An Jim hingegen störte sie gar nichts. Er war ein Mann, und er war Arzt, ein starker, gutmütiger Mensch und ihr ältester Sohn. Auch Neville mochte sie, ihre älteste Tochter, die ihr Enkel und unbegrenztes Wohlwollen geschenkt hatte.
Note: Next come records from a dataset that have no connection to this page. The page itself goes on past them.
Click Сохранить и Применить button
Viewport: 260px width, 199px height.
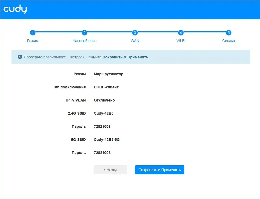pyautogui.click(x=159, y=170)

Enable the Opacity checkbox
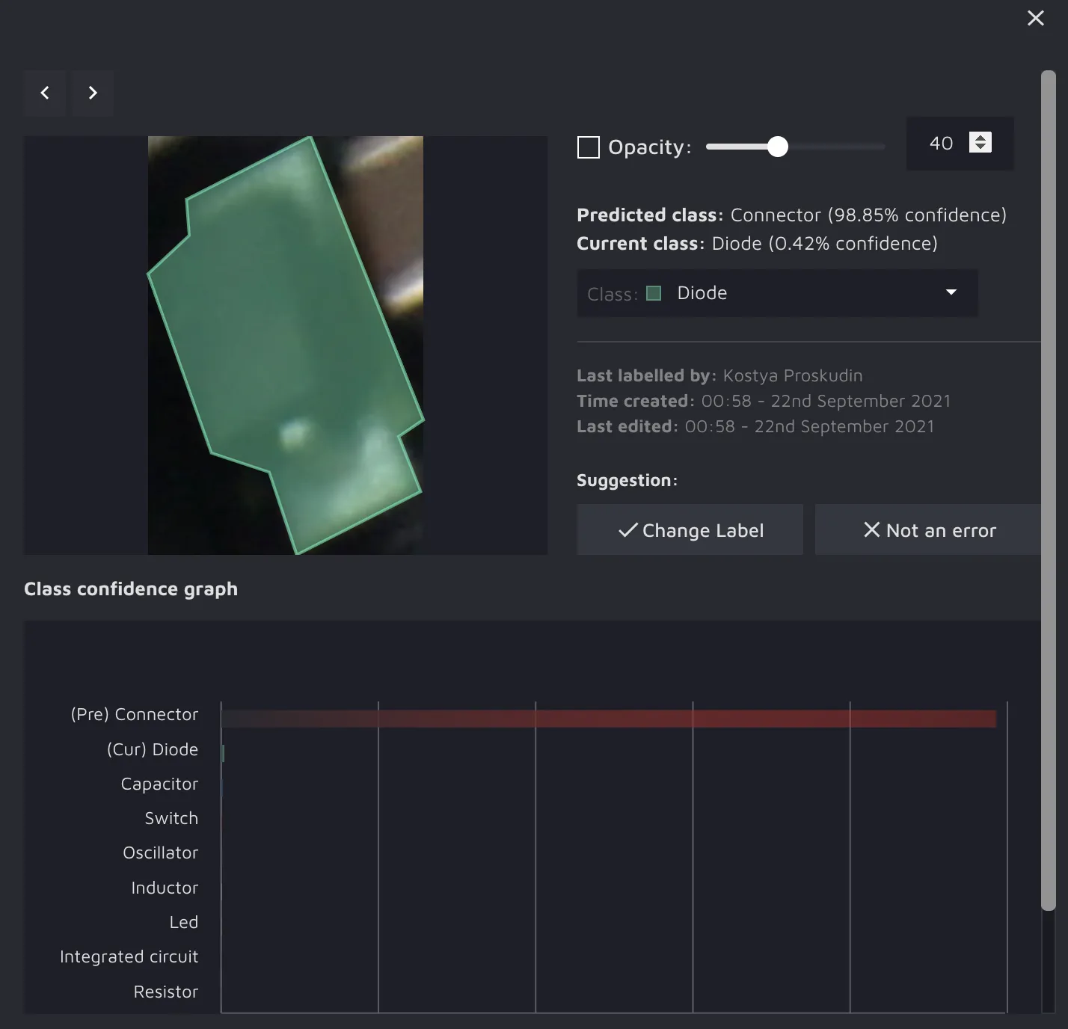(589, 147)
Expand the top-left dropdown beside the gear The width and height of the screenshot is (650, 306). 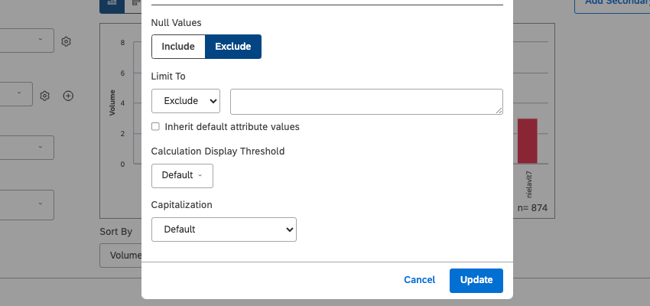27,41
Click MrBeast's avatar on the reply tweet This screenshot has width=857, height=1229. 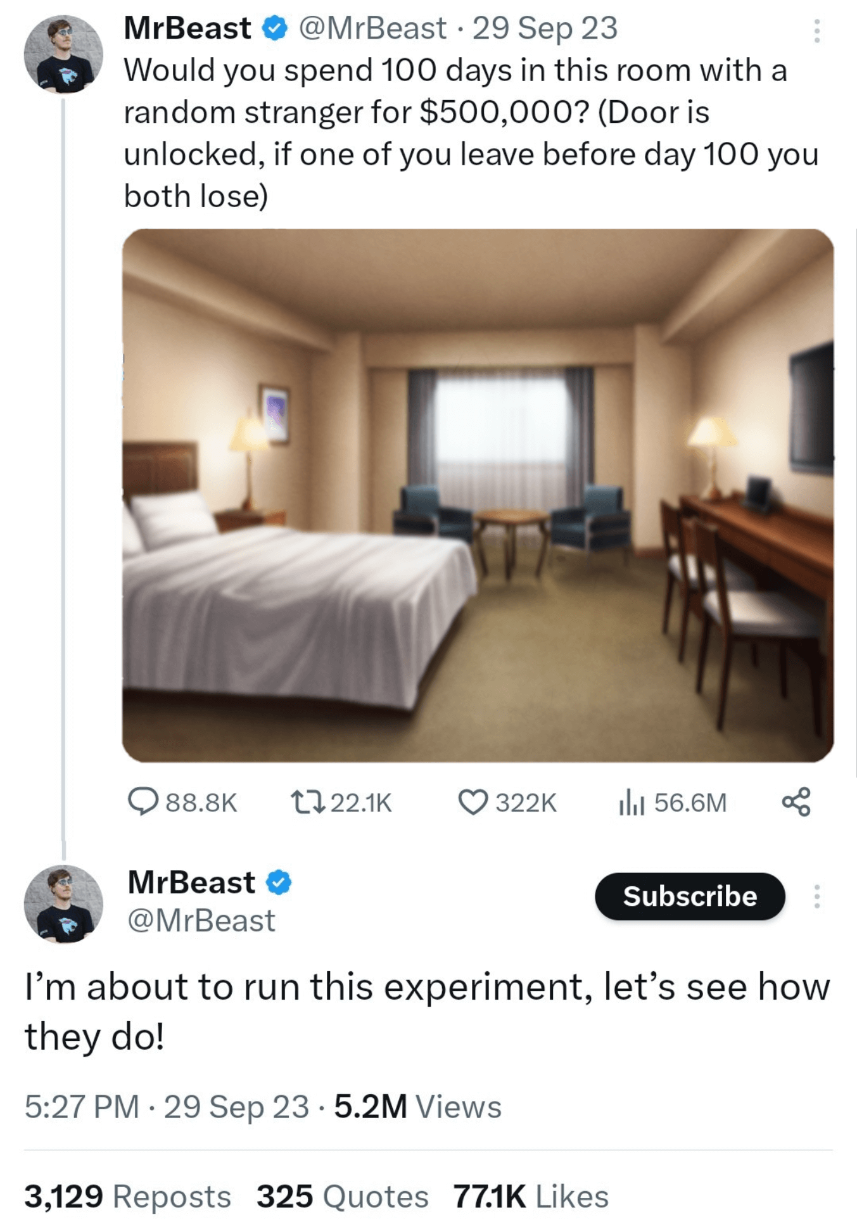tap(63, 903)
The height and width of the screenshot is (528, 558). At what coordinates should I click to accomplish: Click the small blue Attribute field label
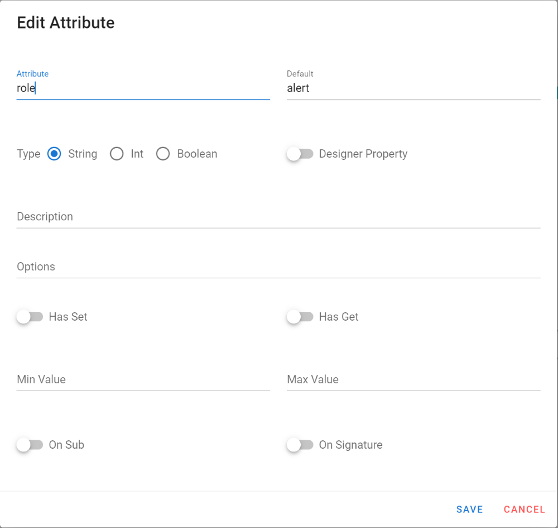pyautogui.click(x=32, y=74)
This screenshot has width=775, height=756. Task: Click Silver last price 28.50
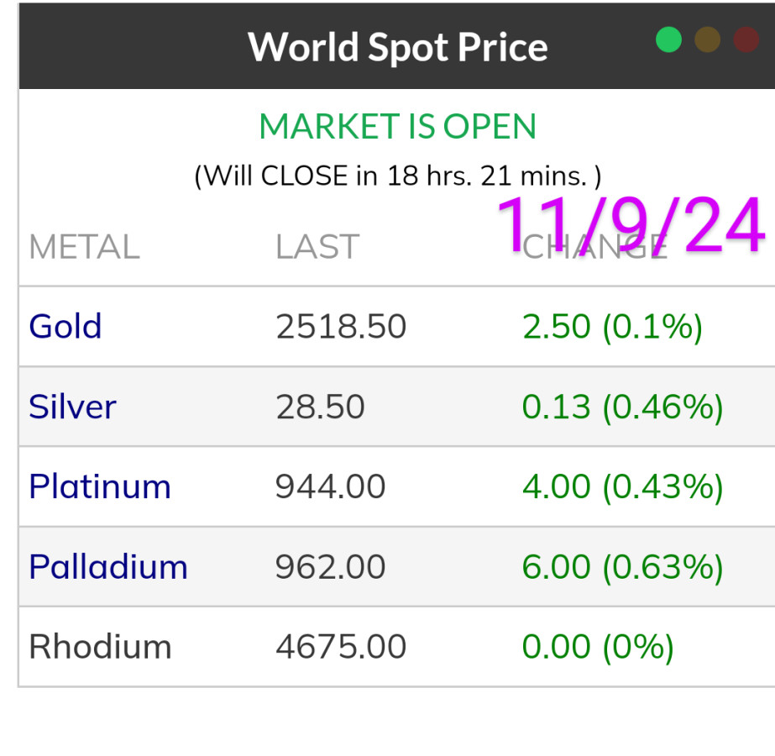coord(320,407)
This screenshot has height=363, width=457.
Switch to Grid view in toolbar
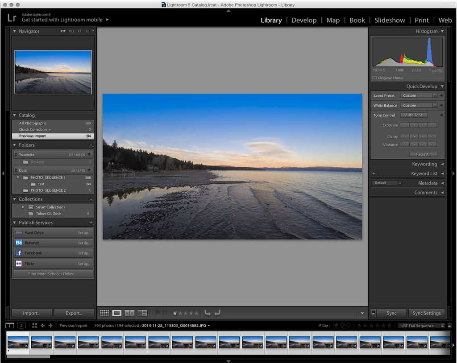104,313
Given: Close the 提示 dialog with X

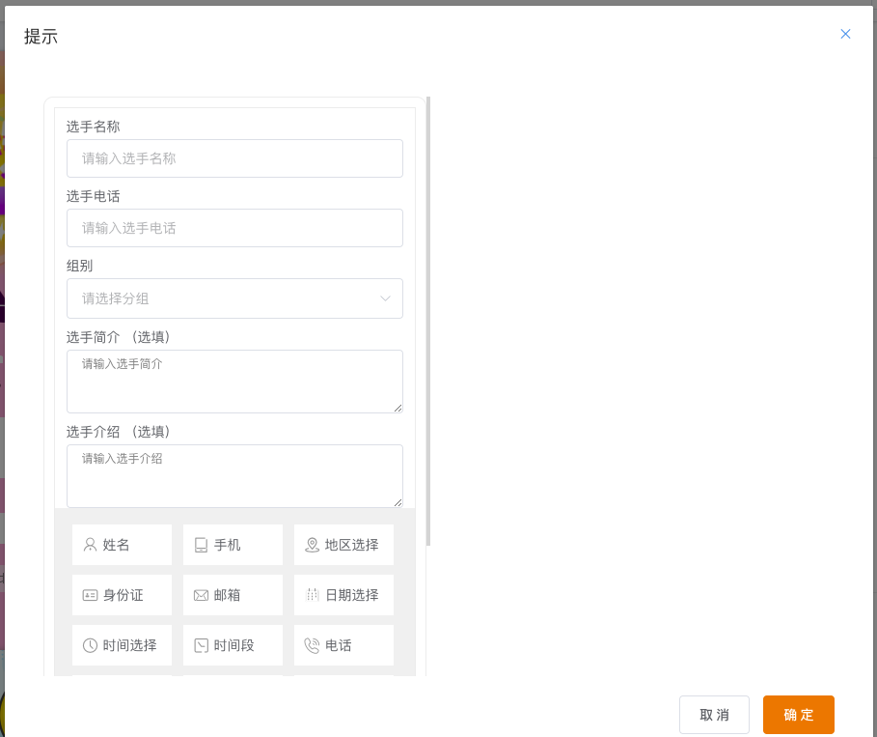Looking at the screenshot, I should (x=845, y=34).
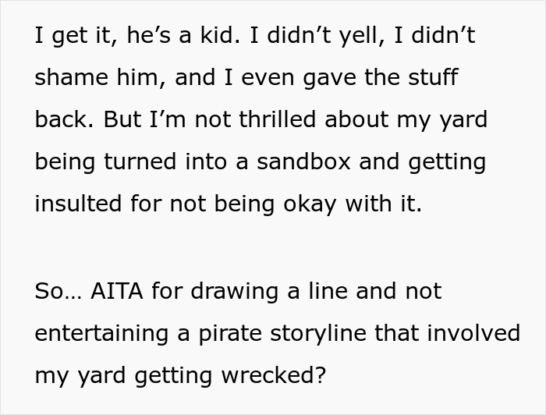Click the word "entertaining"
This screenshot has width=546, height=415.
pos(98,333)
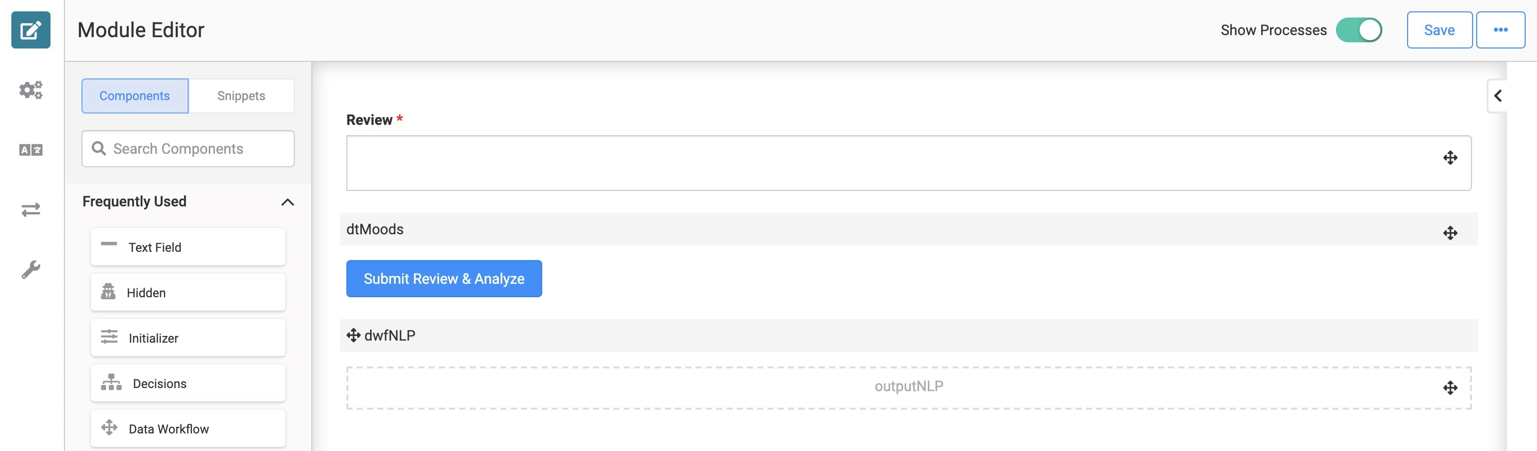
Task: Select the Data Workflow component
Action: (x=188, y=428)
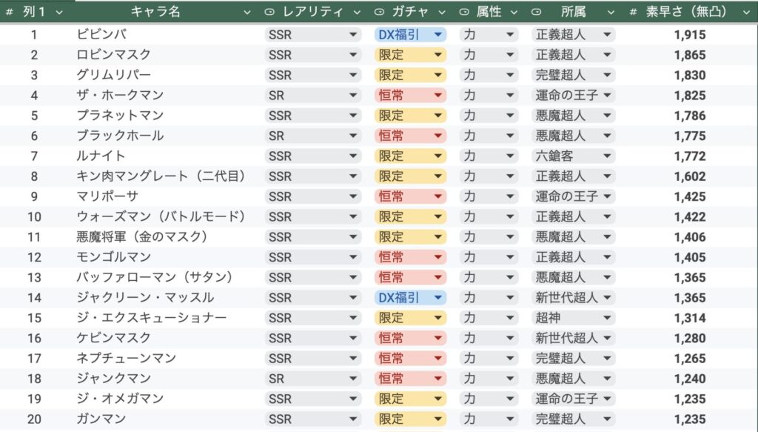Click the number type icon beside 列1
The height and width of the screenshot is (432, 758).
pos(10,12)
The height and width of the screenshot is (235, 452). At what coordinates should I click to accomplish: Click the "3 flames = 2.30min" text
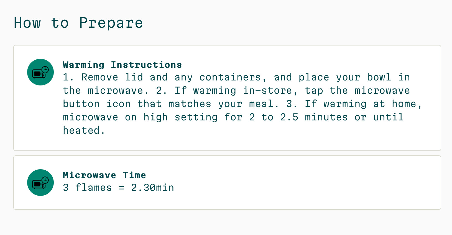click(119, 188)
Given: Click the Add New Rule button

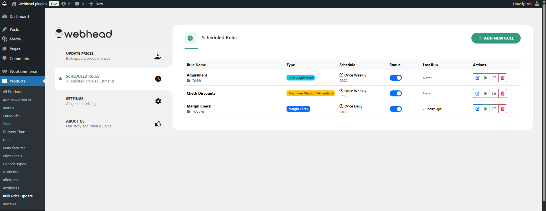Looking at the screenshot, I should (496, 38).
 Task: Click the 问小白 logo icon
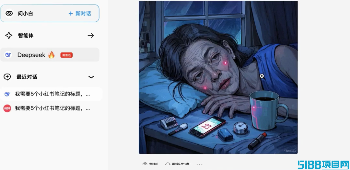[x=9, y=13]
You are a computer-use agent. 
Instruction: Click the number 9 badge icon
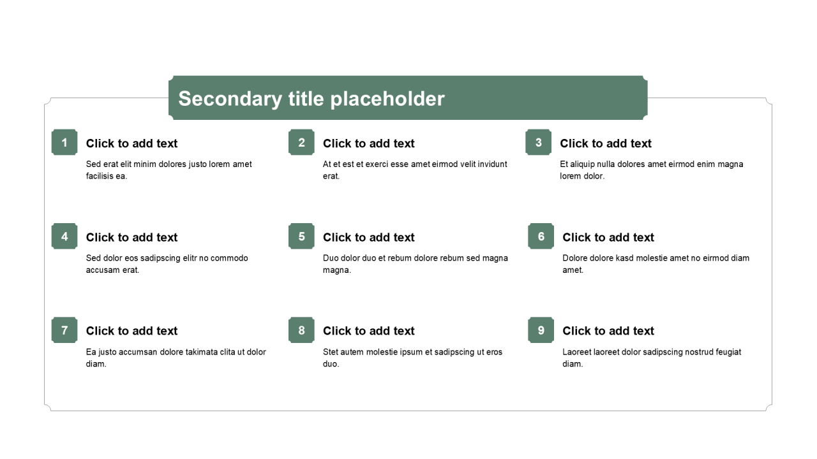tap(541, 330)
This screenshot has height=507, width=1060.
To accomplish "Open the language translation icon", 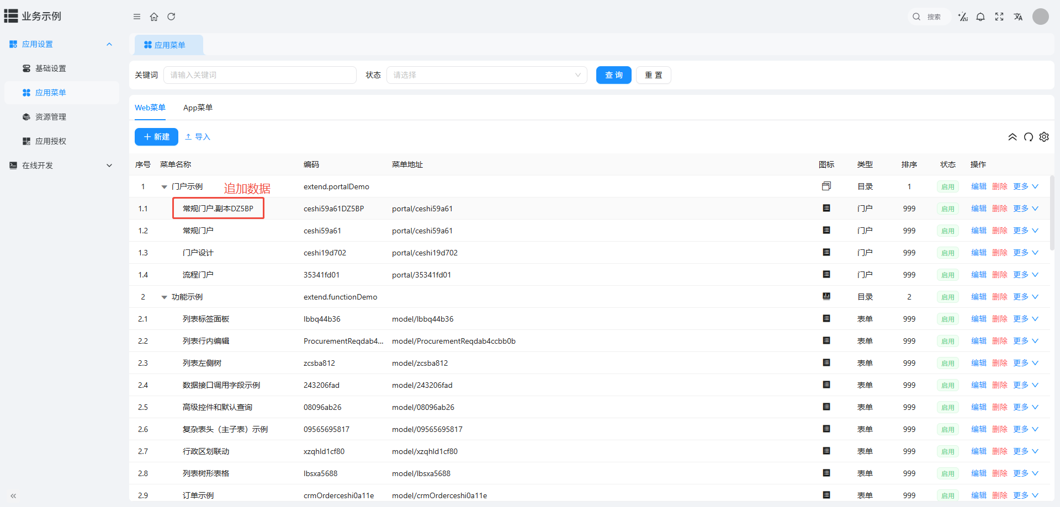I will point(1018,17).
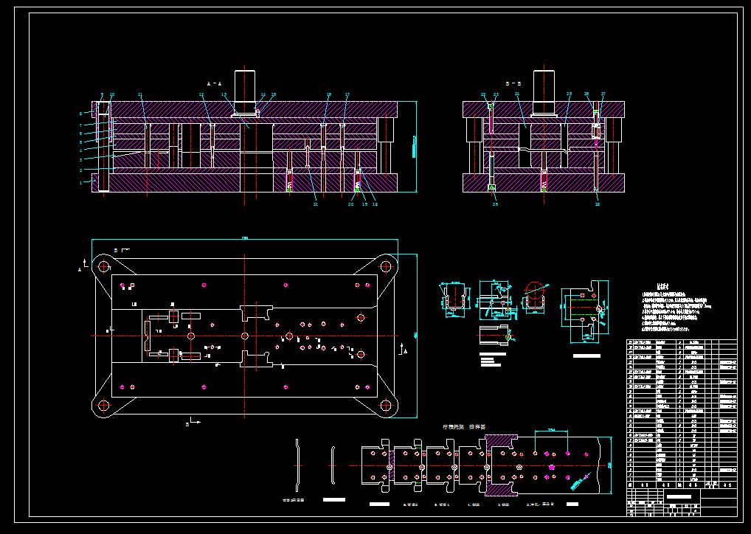Screen dimensions: 751x534
Task: Click the top row of the parts list
Action: pyautogui.click(x=682, y=342)
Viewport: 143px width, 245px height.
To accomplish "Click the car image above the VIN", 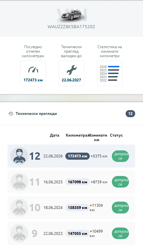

Neville wusste all dies und noch einiges mehr. Sie traf immer am Vorabend des Geburtstags bei ihrer Mutter ein, und dann plauderten sie den ganzen Morgen. In Nevilles Gegenwart war Mrs Hilary in Hochform: Sie war weder gereizt noch nervös und gab auch nicht an. Sie wirkte viel jünger als dreiundsechzig. Sie war eine große, dünne Frau mit hinkendem Gang und den Spuren einstiger Schönheit, und ihr dunkles, wirres Haar hatte erst wenige graue Strähnen. Seit dem Tod ihres Mannes zehn Jahre zuvor lebte sie in St Mary’s Bay mit ihrer Mutter. Es war ihre Heimat gewesen, nicht das ›Haus zur Möwe‹, sondern das Pfarrhaus, damals, als St Mary’s Bay noch ein Fischernest ohne Strandpromenade gewesen war. Für die alte Mrs Lennox war es noch immer dasselbe Fischerdorf, und sie sah in seinen Bewohnern und selbst in den Sommergästen die Schäfchen ihres Gatten, der vor zwanzig Jahren verstorben war.